Administration officials deny the charge.
“Any suggestion that the White House has leaked sensitive information for political purposes has no basis in fact, and has been denied by the authors themselves,” White House Press Secretary Jay Carney said Thursday. “As one of the authors of The New York Times story on Obama’s counterterrorism record said, ‘the notion that the White House prompted the story or controlled our reporting and writing is absurd.’”
President Obama himself weighed in at his press briefing Friday.
"The notion that my White House would purposely release classified national security information is offensive.
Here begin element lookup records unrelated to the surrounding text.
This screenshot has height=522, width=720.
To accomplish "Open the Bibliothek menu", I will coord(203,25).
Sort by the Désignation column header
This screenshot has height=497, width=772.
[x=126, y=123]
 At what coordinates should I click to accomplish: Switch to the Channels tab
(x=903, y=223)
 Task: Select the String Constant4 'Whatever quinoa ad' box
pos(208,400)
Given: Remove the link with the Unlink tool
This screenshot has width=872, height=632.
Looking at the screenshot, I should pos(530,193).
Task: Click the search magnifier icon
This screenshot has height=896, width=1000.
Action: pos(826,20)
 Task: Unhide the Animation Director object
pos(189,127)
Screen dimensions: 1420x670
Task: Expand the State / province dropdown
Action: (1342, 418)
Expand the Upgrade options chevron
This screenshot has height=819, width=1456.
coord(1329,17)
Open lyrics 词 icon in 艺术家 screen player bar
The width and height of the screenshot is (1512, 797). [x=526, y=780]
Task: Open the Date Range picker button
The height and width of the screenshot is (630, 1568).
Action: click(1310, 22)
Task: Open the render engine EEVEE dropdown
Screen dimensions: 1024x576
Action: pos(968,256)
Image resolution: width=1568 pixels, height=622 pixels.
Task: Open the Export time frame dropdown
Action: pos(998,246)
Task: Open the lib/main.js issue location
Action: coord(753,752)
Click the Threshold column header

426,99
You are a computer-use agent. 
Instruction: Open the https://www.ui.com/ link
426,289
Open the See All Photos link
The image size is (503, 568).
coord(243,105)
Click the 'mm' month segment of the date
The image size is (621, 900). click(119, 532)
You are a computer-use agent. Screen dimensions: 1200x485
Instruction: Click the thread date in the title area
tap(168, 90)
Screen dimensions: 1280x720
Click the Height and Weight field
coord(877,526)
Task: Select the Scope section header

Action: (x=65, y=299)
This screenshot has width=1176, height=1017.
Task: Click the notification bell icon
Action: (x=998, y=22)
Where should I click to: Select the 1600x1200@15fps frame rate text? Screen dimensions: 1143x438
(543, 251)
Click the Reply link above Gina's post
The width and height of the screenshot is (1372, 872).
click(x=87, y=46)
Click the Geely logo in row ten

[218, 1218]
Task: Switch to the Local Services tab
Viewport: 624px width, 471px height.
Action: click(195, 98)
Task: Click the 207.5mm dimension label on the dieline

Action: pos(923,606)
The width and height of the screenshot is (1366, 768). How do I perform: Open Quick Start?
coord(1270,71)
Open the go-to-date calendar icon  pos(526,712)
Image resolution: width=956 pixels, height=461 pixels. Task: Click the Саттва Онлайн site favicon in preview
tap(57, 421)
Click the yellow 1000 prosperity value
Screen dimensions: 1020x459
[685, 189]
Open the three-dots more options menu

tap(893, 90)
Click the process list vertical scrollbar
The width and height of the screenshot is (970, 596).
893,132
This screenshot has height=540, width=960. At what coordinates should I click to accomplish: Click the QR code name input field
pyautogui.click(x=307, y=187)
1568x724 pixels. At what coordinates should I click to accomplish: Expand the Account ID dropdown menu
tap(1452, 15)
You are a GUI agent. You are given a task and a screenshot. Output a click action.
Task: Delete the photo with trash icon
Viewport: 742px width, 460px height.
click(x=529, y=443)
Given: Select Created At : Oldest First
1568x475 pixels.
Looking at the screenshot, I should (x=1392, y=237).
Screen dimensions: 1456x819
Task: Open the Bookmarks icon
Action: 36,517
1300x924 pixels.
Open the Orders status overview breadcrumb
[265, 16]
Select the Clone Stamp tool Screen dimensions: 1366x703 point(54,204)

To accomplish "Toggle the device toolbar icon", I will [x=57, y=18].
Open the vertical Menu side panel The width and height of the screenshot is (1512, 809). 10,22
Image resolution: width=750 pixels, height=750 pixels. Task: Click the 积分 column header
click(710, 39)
It's wrong," Obama said. “We're dealing with issues that can touch on the safety and security of the American people, our families or our military personnel or our allies, and so we don't play with that.”
But the White House is under pressure to respond more concretely to the charges – not least because Democrats as well as Republicans express increasing concern about leaks they say could undermine national security.
“In recent weeks, we have become increasingly concerned at the continued leaks regarding sensitive intelligence programs and activities including specific details of sources and methods,” said the statement. “The accelerating pace of such disclosures, the sensitivity of the matters in question, and the harm caused to our national security interests is alarming and unacceptable.”
The irony for Obama is that the impression of leaking sensitive information for political gain goes against the administration’s record on fighting such disclosures.
“Since Obama took office, a total of six leak-related criminal cases have been filed, including the pending court martial of alleged Wikileaks leaker Pfc. Bradley Manning,” Politico.com noted. “That’s more than all previous cases in modern US history. In fact, the administration has been so forceful in prosecuting leaks that whistleblower and press advocates have complained the legal actions are discouraging disclosures about wrongdoing.”
As was the case decades ago with the unauthorized release of the Pentagon Papers, an inside recounting of US involvement in Vietnam, the role of the press comes under scrutiny as well.
"Both the rise and use of drones, and the increased use of cyberwarfare, are the kinds of issues that we have a public service mission to surface so they can be part of a national debate," New York Times managing editor Dean Baquet told the Huffington Post.
"That's our job," Mr. Baquet said. "That's our primary job, to report things that should be part of the national discussion."